(Cross-posted from The Free Speech Zone)
Government allegations that financial giant Goldman Sachs defrauded investors are creating a political storm, with some lawmakers hoping that the civil lawsuit filed Friday by the Securities and Exchange Commission is just the beginning.As the heat increases on the investment bank, which has denied all wrongdoing, Politico reports that they have hired Greg Craig for legal help. Craig formerly worked as the top lawyer for President Barack Obama and left the White House earlier this year to join the law firm Skadden, Arps.
The executive order Obama signed the day after he was inaugurated bars high-level executive branch appointees who leave the administration, like Craig, from communicating with their former employers. That executive order also prohibits such officials from lobbying the federal government during the remainder of the Obama administration.
The Politico article notes that since the SEC is an independent government agency, it would not coordinate with the White House on enforcement matters, such as the pending lawsuit targeting Goldman Sachs.
The article goes on to quote a source familiar with Goldman Sachs as saying Craig was hired for his ability to give advice and his “deep understanding of the legal process and the world of Washington.”
The U.S. government is not the only authority interested in further probing Goldman Sachs.The British and German government have also raised the possibility of investigations. And on Capitol Hill, Democrats in the House and Senate are calling for more answers.
Of all the articles I read on this, this Capital Eye Blog article has to be the best one.
Well, the one that gave me the biggest fucking hard-on in my life that is…..
So what about us skeptics?
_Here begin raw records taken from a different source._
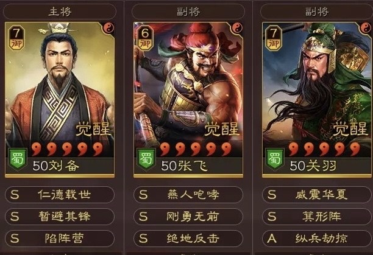Click the red star row on 张飞's card

tap(196, 149)
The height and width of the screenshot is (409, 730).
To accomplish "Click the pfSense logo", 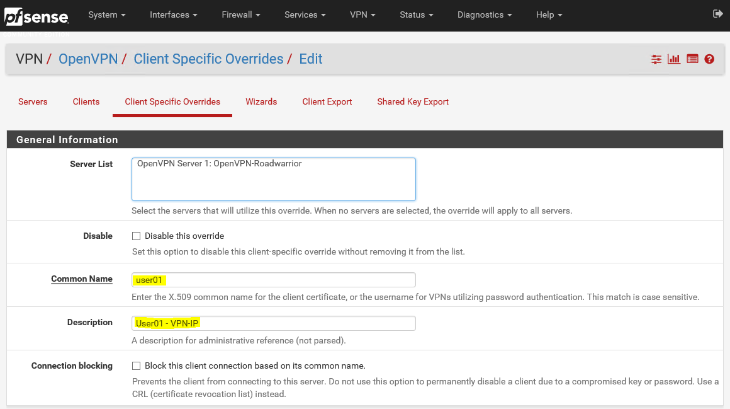I will 36,16.
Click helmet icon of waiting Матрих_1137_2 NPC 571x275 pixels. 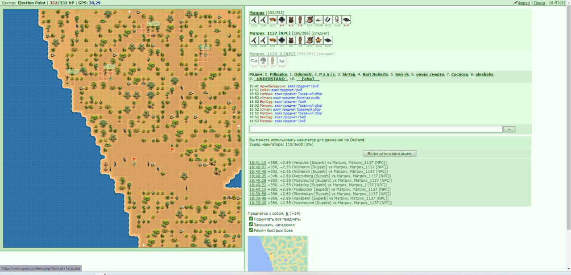click(x=263, y=61)
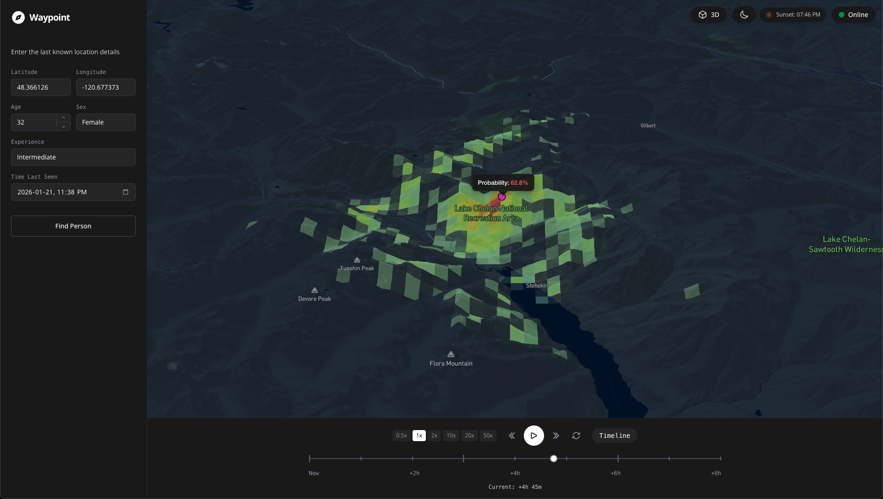This screenshot has height=499, width=883.
Task: Click the sunset time sun icon
Action: tap(769, 15)
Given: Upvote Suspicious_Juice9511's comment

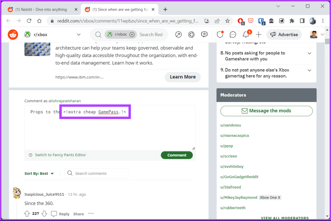Looking at the screenshot, I should pos(27,214).
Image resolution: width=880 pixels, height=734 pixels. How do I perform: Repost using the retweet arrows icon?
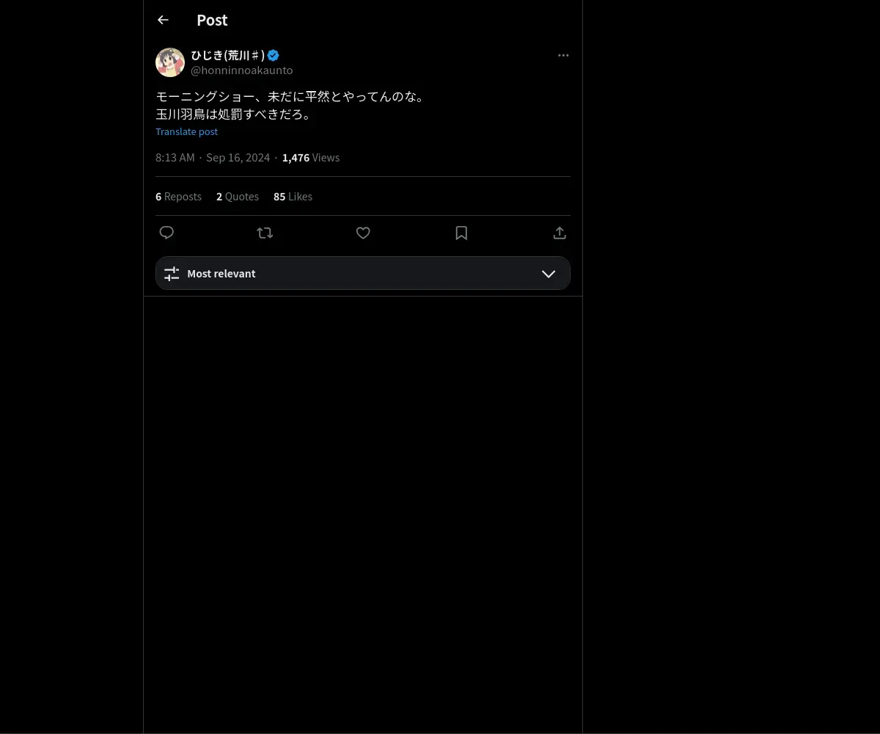pyautogui.click(x=265, y=233)
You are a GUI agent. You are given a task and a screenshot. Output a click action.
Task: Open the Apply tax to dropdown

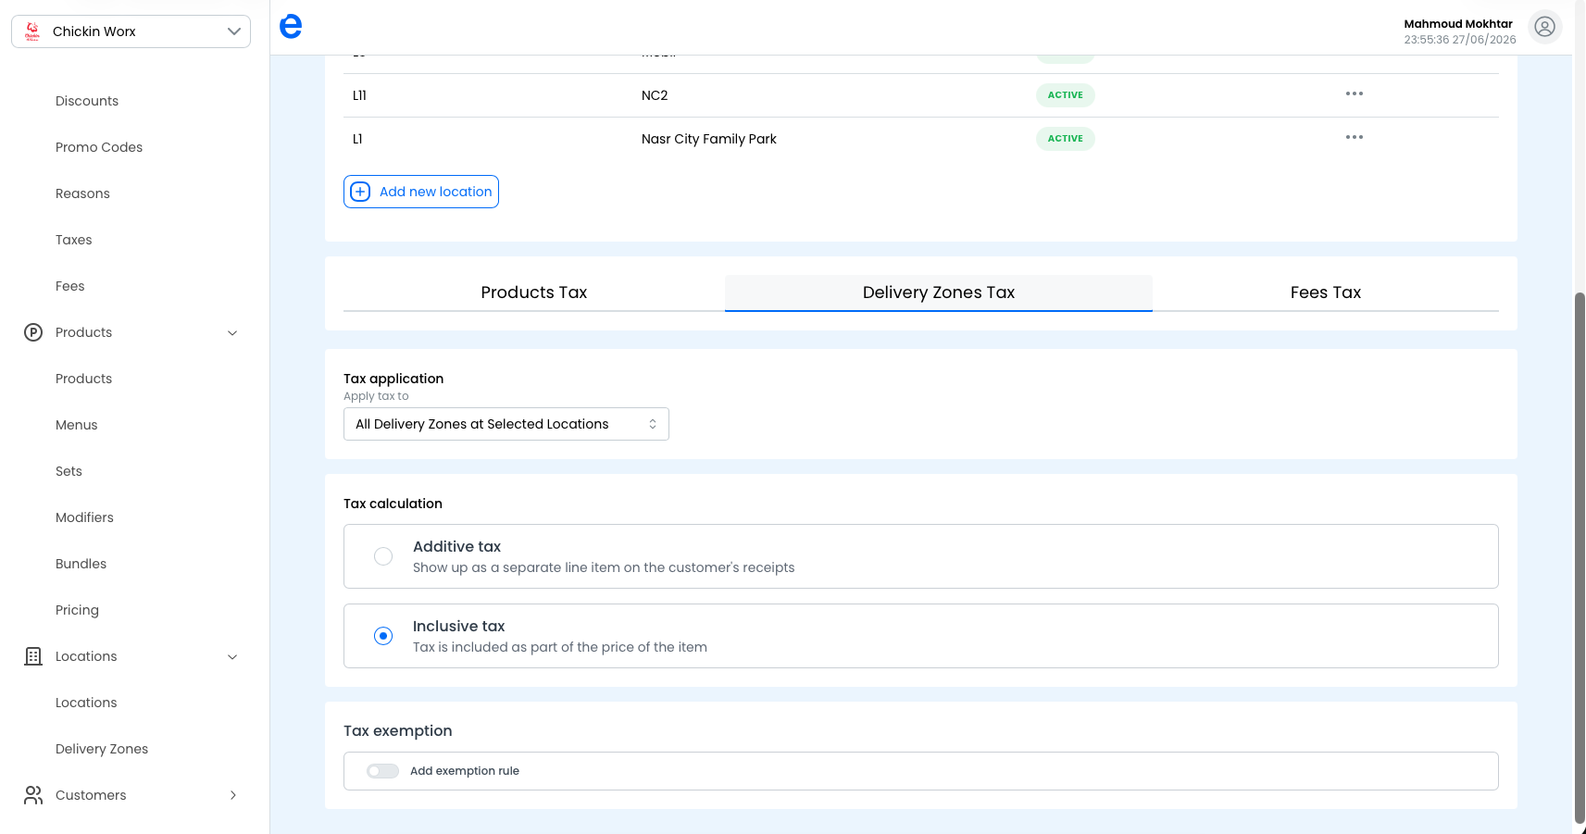pos(506,424)
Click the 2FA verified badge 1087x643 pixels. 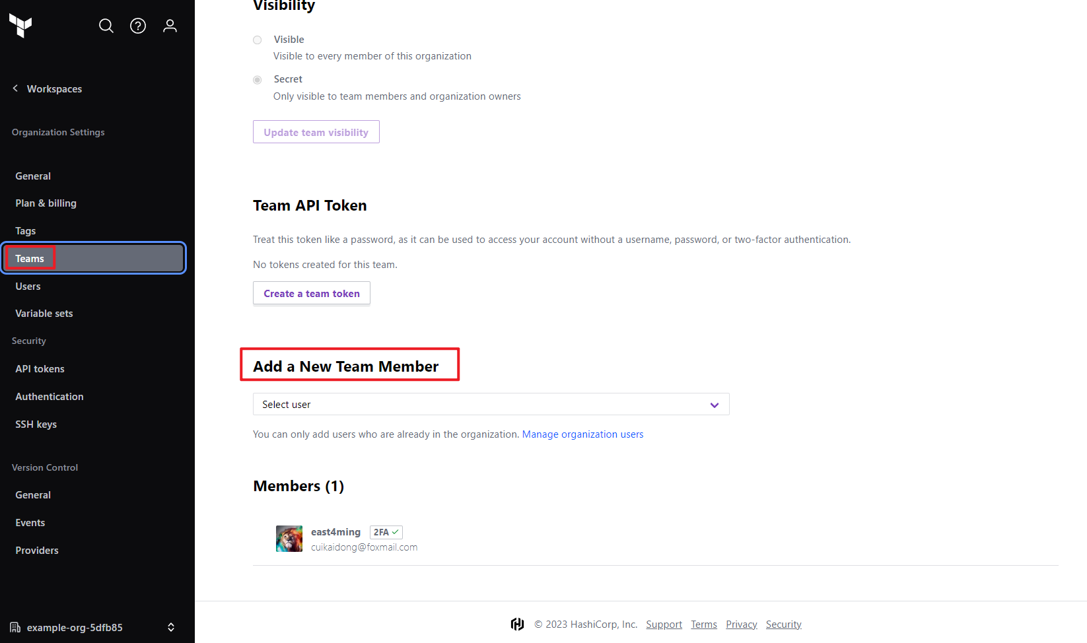pyautogui.click(x=386, y=532)
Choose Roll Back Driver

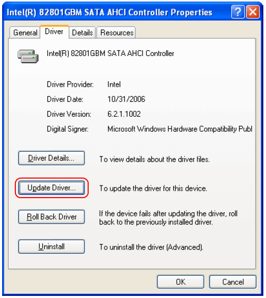coord(51,217)
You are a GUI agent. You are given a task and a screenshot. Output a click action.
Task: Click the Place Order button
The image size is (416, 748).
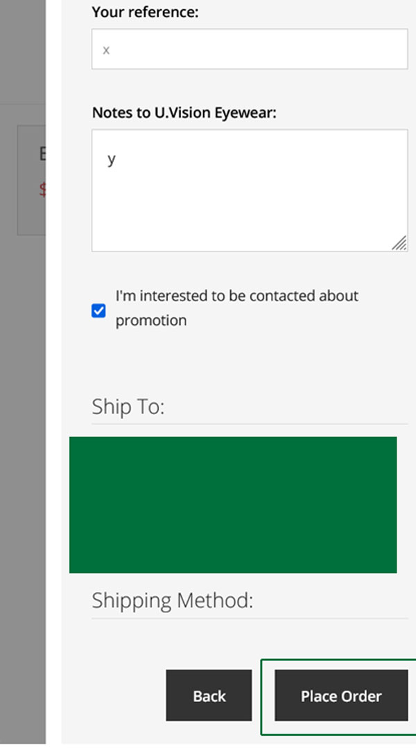click(x=341, y=695)
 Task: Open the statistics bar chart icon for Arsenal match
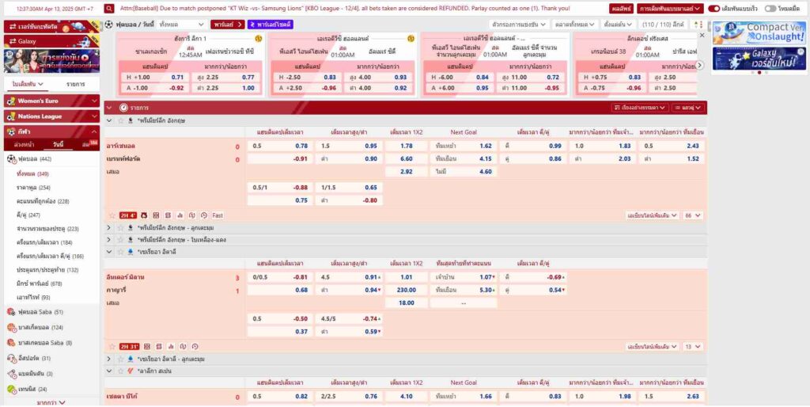180,215
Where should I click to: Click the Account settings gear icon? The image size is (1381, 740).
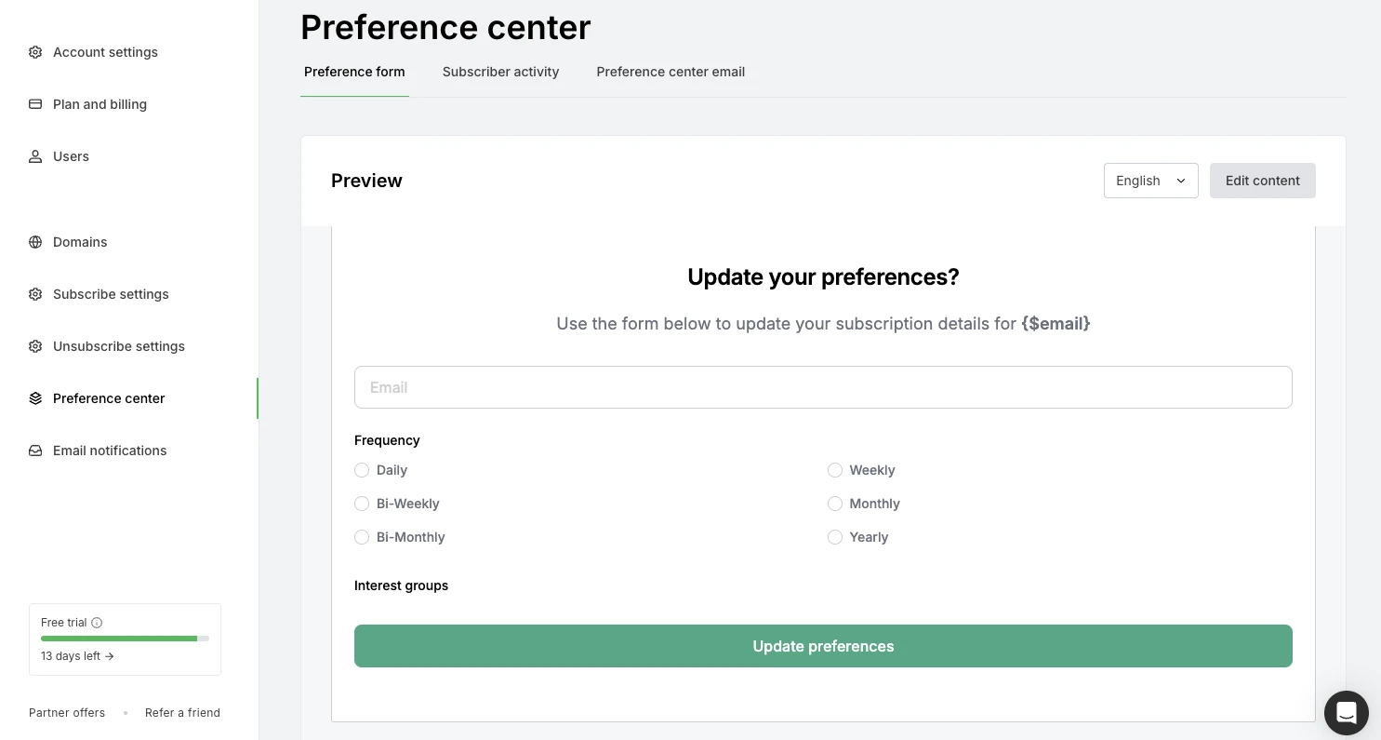(x=35, y=52)
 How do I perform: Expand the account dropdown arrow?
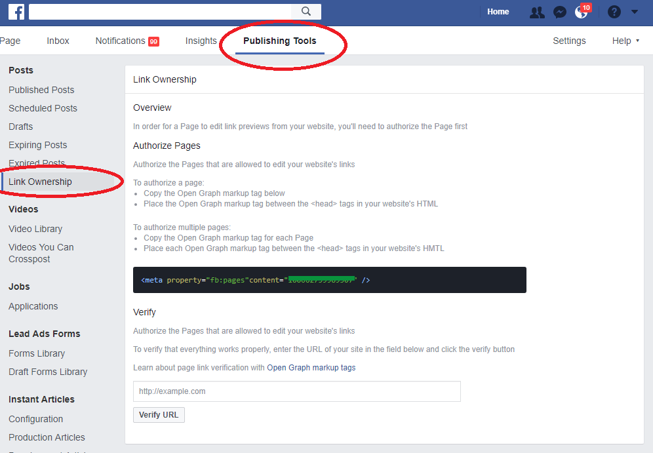point(634,12)
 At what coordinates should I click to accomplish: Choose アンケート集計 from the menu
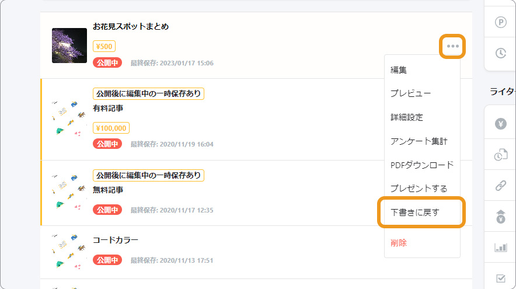419,141
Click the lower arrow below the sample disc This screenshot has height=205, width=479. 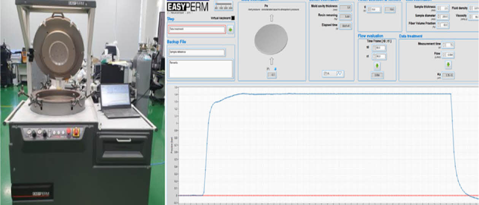[x=271, y=61]
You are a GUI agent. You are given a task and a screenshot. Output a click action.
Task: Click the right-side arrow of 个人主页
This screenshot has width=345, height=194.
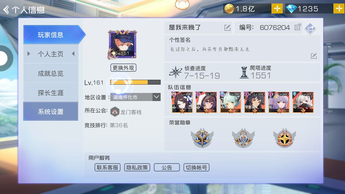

Those of us who don’t think much will come of this? Sure I hope that what is being said is all true, and it is from what i’ve seen, but will anything come of it?
Let’s look at the Financial Reform Bill then, shall we?
Matt Taibbi:
There is some good stuff in the bill, but it is riddled with loopholes. Far more important than the actual bill is the effort to actually enforce existing laws. While it is true that the near-complete absence of a regulatory structure to oversee derivatives trading is problematic, there is a lot the government could have done still, if it had wanted to, to prevent catastrophes like AIG and Lehman Brothers. The decision to take a whack at Goldman for this Paulson business is therefore the best news there’s been on this front…
My thoughts exactly. A mixture of “too little too late” and “well it’s better than nothing” but I still reserve judgement on all this until all these douchebags are in a cell 23/7.
I, personally, would of gone into all the Wall Street firms “American Psycho” style to take care of those scumfucks:
But hey, a reform on regulations….yay!
That way there’s more tools to regulate!
Because, you know, the SEC enforces the ones they already have so well:
The court-appointed examiner for Lehman Brothers Holdings Inc. told a Congressional committee Tuesday that the Federal Reserve lacked the authority and the Securities and Exchange Commission lacked the skills to oversee the now-bankrupt financial institution.The House Financial Services Committee held the hearing in the wake of last month’s report from Anton Valukas, Lehman’s examiner, which described controversial accounting tactics employed by Lehman.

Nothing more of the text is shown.